*** Opening MATERIAL PROVIDED ***

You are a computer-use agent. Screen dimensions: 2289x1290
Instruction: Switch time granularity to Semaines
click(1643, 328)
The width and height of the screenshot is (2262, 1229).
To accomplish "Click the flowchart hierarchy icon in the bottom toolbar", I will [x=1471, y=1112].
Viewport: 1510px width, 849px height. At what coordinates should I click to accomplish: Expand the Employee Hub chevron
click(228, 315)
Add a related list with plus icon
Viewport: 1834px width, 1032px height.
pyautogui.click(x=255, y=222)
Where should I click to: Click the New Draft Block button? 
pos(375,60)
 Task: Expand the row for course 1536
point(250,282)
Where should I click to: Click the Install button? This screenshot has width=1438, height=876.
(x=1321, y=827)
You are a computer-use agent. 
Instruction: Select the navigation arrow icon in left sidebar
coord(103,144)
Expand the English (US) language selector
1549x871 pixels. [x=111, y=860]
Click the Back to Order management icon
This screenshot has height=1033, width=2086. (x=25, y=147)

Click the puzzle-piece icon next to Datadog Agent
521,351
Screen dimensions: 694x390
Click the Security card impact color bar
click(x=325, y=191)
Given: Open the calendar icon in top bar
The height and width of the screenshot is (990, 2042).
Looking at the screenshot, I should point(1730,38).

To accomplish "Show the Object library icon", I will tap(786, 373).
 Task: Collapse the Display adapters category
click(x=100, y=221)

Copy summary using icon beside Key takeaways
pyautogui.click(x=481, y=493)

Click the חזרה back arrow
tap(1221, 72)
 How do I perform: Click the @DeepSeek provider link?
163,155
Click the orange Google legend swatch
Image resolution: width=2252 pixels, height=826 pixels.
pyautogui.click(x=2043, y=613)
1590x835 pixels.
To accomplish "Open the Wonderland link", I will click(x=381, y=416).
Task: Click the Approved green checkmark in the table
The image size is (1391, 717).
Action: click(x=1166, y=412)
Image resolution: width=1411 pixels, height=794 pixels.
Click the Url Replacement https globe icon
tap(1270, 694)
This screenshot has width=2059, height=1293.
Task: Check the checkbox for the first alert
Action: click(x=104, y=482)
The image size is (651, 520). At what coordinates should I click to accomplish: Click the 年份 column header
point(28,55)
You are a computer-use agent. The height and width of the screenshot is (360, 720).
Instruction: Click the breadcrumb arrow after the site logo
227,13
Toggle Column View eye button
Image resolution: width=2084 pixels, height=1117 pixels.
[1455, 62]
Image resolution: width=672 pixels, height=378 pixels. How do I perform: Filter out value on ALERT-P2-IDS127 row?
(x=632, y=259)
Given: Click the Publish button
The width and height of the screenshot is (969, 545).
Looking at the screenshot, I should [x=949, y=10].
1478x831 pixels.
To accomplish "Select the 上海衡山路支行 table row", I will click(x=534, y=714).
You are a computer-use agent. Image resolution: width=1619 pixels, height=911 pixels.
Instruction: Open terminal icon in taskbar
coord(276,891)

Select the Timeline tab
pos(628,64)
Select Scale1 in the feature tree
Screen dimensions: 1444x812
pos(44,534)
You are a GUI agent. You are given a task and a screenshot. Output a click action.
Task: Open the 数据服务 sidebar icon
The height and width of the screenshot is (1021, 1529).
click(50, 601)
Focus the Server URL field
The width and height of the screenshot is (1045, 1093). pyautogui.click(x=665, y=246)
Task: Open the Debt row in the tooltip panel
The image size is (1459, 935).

*** Closing MATERIAL PROVIDED ***

[YOUR TASK] Locate the word "will" in the records above, and return each line that has it.

[RESPONSE]
To accomplish "Click the flowchart hierarchy icon in the bottom toolbar", I will [x=1471, y=1112].
To accomplish "Show the Object library icon", I will tap(786, 373).
To accomplish "Open the Wonderland link", I will click(x=381, y=416).
To accomplish "Select the 上海衡山路支行 table row", I will click(x=534, y=714).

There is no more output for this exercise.